Come Back is Rudy Wiebe’s first novel in more than a decade, and it is perhaps his most intensely personal work. (Like the character Gabe in Come Back, Wiebe also lost his son to suicide). The writing is elegiac in tone and the novel, as is to be expected from Wiebe, is stylistically experimental and challenging. Much of the story unfolds through the tormented Gabe’s fragmentary and often inchoate thoughts, lists, and perceptions, left behind to be deciphered by the aged and confused Hal.
Memory is a slippery thing, and there are no solid surfaces or straight lines through this story which goes like this…
Twenty-five years after his eldest son, Gabe, committed suicide, retired professor and recent widower Hal Wiens sees Gabe walking along Whyte Avenue in the snowy Edmonton spring. Following a fruitless chase, Hal returns home alone to confront the considerable archive of Gabe’s personal writings, which has been meticulously organized by Hal’s late wife. After years of repressing his memories of Gabe, Hal’s uncanny near-encounter drives him to try to comprehend what led his son to end his life.
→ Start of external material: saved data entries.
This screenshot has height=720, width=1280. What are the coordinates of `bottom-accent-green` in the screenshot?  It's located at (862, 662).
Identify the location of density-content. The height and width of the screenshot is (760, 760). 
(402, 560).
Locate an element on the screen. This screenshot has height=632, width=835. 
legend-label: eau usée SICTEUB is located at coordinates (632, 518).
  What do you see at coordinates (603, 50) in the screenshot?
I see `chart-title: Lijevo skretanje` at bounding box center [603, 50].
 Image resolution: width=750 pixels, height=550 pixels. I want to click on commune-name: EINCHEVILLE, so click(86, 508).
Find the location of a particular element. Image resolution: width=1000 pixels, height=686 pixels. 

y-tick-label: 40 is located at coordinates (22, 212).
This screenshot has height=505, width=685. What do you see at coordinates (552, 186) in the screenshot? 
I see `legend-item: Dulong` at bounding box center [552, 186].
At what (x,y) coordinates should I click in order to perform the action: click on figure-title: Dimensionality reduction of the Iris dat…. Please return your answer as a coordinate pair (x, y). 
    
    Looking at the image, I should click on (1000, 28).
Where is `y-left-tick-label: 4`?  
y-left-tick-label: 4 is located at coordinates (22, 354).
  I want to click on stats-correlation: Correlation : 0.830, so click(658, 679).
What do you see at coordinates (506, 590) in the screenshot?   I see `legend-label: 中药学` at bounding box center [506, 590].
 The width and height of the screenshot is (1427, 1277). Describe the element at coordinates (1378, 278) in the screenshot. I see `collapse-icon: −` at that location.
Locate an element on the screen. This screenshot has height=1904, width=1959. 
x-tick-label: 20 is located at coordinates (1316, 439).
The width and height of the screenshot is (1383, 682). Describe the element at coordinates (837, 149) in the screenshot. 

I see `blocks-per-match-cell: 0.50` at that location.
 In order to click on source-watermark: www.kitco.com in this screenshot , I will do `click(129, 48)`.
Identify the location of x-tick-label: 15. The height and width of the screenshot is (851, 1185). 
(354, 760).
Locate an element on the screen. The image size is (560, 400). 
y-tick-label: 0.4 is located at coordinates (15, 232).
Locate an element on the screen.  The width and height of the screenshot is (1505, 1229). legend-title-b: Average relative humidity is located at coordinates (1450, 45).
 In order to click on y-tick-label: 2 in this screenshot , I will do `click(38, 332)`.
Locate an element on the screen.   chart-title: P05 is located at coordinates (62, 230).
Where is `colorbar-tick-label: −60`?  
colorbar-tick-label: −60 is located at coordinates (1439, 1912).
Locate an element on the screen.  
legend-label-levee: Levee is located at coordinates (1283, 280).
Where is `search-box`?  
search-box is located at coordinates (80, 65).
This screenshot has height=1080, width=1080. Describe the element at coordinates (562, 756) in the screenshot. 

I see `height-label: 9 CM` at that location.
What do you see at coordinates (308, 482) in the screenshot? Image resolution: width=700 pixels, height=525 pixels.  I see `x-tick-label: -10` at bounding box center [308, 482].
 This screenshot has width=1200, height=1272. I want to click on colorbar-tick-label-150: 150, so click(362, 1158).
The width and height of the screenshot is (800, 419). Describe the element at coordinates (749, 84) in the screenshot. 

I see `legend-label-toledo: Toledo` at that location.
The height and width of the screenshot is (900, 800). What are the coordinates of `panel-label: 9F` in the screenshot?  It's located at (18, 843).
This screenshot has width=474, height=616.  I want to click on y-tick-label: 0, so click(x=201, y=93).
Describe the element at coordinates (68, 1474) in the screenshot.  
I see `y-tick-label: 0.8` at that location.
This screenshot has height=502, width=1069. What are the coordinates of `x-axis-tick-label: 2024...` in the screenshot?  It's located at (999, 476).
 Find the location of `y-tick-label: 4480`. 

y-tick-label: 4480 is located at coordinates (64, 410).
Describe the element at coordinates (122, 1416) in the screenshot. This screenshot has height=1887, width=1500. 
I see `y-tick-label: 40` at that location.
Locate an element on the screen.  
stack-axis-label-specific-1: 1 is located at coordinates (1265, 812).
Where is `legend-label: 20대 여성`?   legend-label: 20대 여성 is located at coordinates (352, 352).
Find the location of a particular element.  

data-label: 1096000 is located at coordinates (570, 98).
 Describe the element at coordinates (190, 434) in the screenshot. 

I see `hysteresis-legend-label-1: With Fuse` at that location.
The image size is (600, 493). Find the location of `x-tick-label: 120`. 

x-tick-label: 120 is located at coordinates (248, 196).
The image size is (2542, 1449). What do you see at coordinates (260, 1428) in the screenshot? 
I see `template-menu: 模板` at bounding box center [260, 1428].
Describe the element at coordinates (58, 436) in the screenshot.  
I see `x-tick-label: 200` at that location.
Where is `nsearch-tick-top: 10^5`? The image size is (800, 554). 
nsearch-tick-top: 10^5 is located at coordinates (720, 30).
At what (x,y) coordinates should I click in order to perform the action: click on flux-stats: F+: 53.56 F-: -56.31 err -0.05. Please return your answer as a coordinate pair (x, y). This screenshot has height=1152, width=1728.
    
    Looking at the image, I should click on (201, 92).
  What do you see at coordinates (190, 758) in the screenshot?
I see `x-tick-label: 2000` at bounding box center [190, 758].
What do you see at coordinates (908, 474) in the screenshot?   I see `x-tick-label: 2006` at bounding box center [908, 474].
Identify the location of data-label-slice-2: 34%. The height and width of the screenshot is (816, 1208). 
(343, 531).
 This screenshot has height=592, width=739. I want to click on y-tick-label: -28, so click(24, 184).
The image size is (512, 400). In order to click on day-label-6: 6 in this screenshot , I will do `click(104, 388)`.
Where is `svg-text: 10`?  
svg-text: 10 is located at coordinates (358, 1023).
What Hal finds among the dusty notebooks, day planners, and loose-leaf scribblings is an indication of the depth and progression of despair Gabe experienced in his early twenties as he tried to forge meaning out of his existence, his relationship to God, his connection to other people, and especially his troubling romantic obsession with 13-year-old Ailsa, who seems to represent for Gabe an ideal of unreachable purity.
Emerging from the disorder of the narrative, though, is a meditation on belief. A deeply religious Mennonite man (like the author himself), Hal laments his dead son’s constricted view of the world:
Could you not at least dream – act – a few present seconds into beauty? They were there; daily you recorded a foretaste of some of them; why could you not believe, and act?”
Hal’s feelings of guilt lead him to question his own role in his son’s doubt about the possibility of good and the power of redemption. Fittingly, we’re left to wonder about the likelihood of him ever really understanding why Gabe made his final choice.
About Rudy Wiebe
Rudy Wiebe, Professor Emeritis in the English department at the University of Alberta, is the author of more than 20 works of fiction, non-fiction, and drama. He is best known for his novels set in the Canadian prairies and his representations of First Nations people. He was awarded the Governor General’s Award for Fiction twice, for The Temptations of Big Bear (1973) and A Discovery of Strangers (1994) and won the Charles Taylor Prize for Of This Earth: a Mennonite Boyhood in the Boreal Forest (2006). In April, Come Back was awarded the Robert Kroetsch City of Edmonton Book Prize at the Mayor’s Celebration of the Arts. At the Alberta Literary Awards in May, it was awarded the Charles Bugnet Award for Fiction. Wiebe is an Officer of the Order of Canada and lives in Edmonton with his wife, Tena.